The biggest advance of sunshining leaders errors is that encourages everyone to think that mistakes are normal and it’s ok to take risks and come up short.
Caveat to the value of vulnerability is a necessary pre-condition for this to elicit greater trust and confidence in the individual is that they are already perceived as highly competent / credible.
Pratfall effect.
The standard decision making pyramid has significant drawbacks, the boss acts to approve or block decisions – it limits innovation and slows everything down – information has to travel to authority.
Netflix model reverses this and pushes context and authority downward to the information empowering everyone to make decisions, so long as they have solicited input and comment from others on the idea. Hastings view of this highly dispersed model it that only a CEO who is not busy is really doing his job.
Runs the obvious risk that decisions do go wrong sometimes but rapid recovery and learning is preferable to command and control. Would not be appropriate in every business or organization but where creativity is important than safety compliance for example then its far more powerful.
Netflix innovation cycle:
Hierarchy of picking effect. If you pick the best people and they pick the best people and so on down the organization talent density goes up.
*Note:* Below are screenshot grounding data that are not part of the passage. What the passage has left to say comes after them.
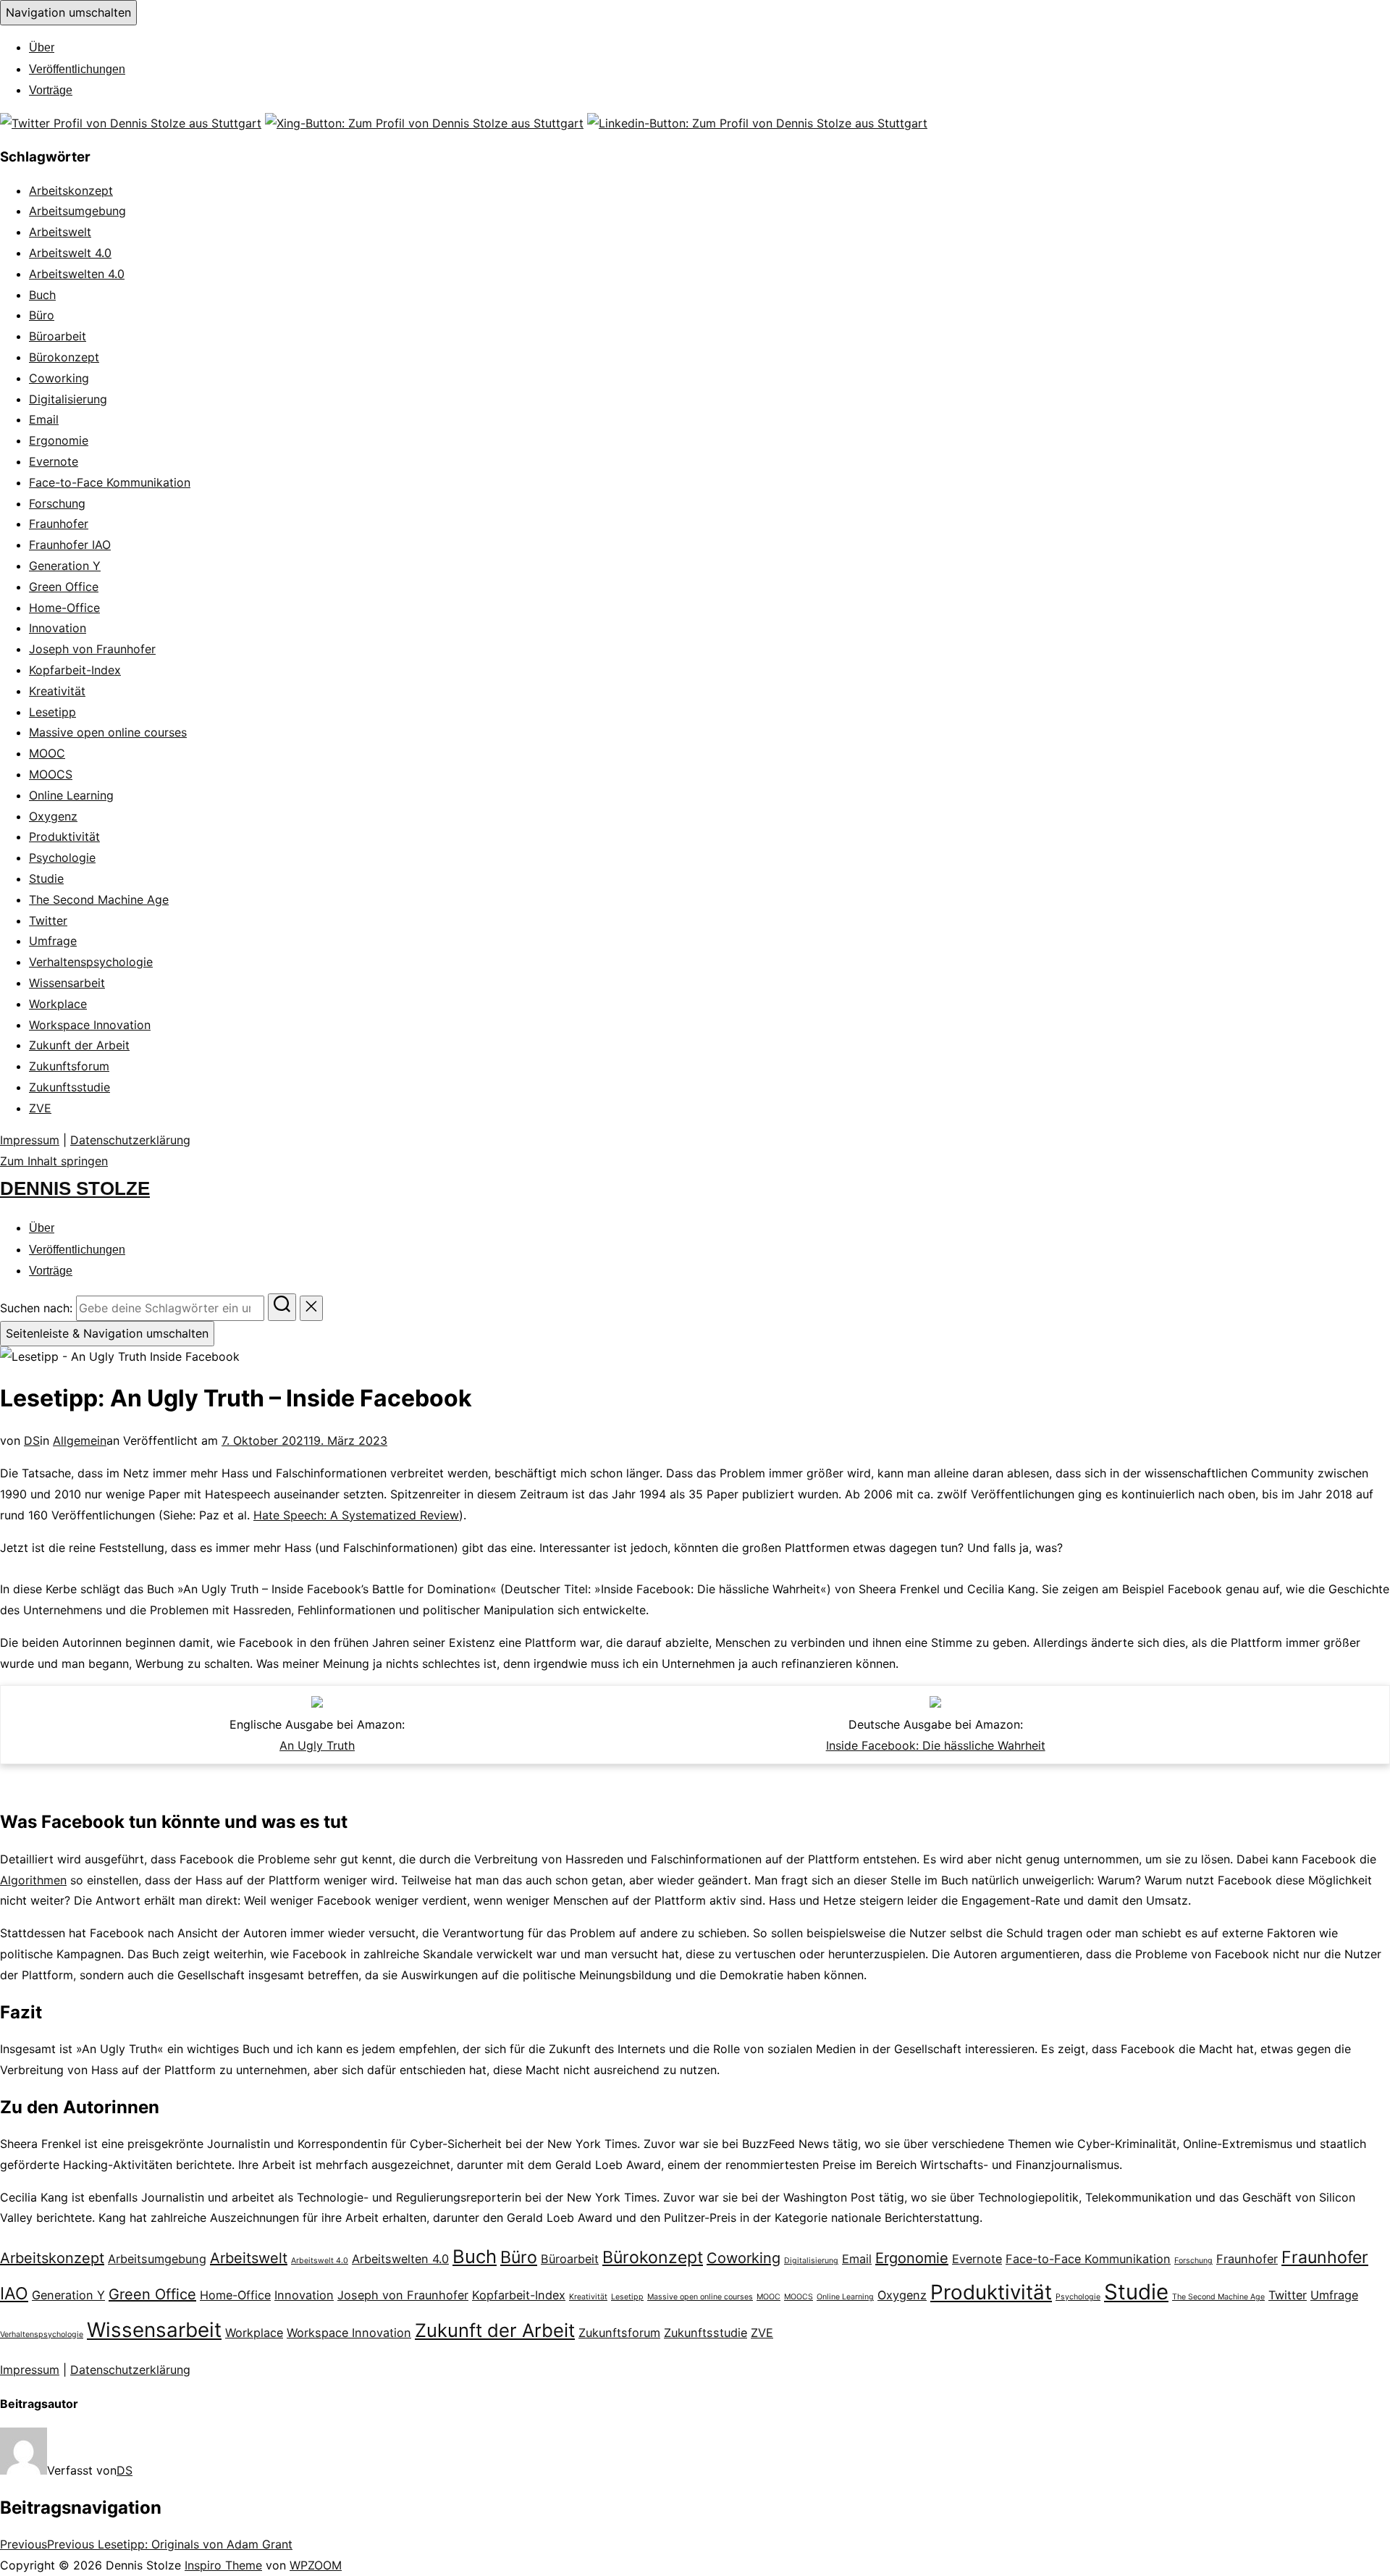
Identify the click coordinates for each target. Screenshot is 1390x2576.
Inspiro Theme (223, 2565)
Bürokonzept (64, 357)
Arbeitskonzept (71, 190)
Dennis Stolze (75, 1188)
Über (41, 47)
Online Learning (71, 795)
But the harder flip side is letting go of a good employee when you think you can get a great one.
High talent density does not allow for the family metaphor of being in the business. It more analogous to a professional sports team, you need to earn your spot every day. You demand excellence, train to win and effort is not enough. Excellence is also about selflessness putting the team first (no brilliant jerks).
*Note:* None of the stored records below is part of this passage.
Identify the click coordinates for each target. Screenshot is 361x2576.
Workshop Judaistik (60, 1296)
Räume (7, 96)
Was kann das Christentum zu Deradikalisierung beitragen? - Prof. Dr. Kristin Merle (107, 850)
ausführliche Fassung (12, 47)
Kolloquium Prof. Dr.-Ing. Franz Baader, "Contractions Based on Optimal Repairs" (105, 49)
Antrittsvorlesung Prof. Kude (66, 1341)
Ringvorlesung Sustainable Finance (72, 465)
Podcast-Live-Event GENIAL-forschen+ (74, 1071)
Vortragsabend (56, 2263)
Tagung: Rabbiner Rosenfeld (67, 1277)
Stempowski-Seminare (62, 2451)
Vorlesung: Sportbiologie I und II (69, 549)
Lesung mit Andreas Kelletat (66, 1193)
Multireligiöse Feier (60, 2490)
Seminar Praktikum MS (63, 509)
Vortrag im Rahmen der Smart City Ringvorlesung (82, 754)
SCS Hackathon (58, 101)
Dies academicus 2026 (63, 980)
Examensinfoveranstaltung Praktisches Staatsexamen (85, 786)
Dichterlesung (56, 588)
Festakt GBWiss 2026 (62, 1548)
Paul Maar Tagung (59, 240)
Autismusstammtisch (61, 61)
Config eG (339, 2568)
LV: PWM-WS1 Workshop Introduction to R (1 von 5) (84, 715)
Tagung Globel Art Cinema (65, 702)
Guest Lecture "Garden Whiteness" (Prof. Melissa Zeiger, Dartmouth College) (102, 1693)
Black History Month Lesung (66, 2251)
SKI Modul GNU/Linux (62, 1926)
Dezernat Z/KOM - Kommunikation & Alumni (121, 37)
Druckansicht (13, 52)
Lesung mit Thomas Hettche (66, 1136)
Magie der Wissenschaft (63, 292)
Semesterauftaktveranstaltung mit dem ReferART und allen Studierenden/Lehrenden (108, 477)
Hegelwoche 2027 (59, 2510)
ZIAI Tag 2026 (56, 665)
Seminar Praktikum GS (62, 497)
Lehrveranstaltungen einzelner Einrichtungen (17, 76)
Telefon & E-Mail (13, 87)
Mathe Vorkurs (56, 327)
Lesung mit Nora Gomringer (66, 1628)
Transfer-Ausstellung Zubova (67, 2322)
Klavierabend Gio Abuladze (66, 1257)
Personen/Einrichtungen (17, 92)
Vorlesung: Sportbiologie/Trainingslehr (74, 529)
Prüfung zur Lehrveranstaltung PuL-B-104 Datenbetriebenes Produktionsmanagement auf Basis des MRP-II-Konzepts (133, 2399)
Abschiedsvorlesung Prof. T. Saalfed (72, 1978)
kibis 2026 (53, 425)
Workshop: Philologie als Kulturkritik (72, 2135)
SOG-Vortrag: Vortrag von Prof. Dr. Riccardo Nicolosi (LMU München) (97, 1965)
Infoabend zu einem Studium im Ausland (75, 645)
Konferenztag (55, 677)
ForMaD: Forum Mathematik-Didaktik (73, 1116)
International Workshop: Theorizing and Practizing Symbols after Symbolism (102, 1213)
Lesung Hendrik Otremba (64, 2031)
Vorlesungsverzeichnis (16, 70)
In most organizations you have to do something wrong or be inadequate to lose your job. In a sports team the coach and managers role is always to pick and play the best team possible. So Netflix applies a Keeper test.
If a person on your team were to quit tomorrow would you try to change their mind? Or would you accept their resignation perhaps with a little relief? If the latter you give them a severance package now and look for a star, someone who you would fight to keep.
Most HR performance management systems are invidious. Eg stack ranking which destroys collaboration. Want to compete against Netflix’s competitors not against our peers.
Keeper test can increase anxiety but encouraged to seek feedback – would you keep me? What do I need to learn, do develop etc. (Netflix average annual turnover is actually in line with their industry average at around 11%)
360 evaluations every year which leaders share with their teams so are accountable for your actions to the team.
Lead with context not control. Organization at Netflix is loosely coupled so context is critical to aligning action. (Mission command in a different context). Highly aligned loosely coupled
When someone does something dumb you need to check yourself to ask what context you failed to set?
It’s a tree not a pyramid with the boss at the bottom as the roots holding up the trunk of senior managers who support the branches where decisions are actually made.
Final section on global cultural challenges and differences. To make your culture succeed around the world you need to be humble and curios, you have to listen before you speak and learn before you teach.
Netflix is constantly debating its culture and expects it to evolve because it is at the core of how they operate.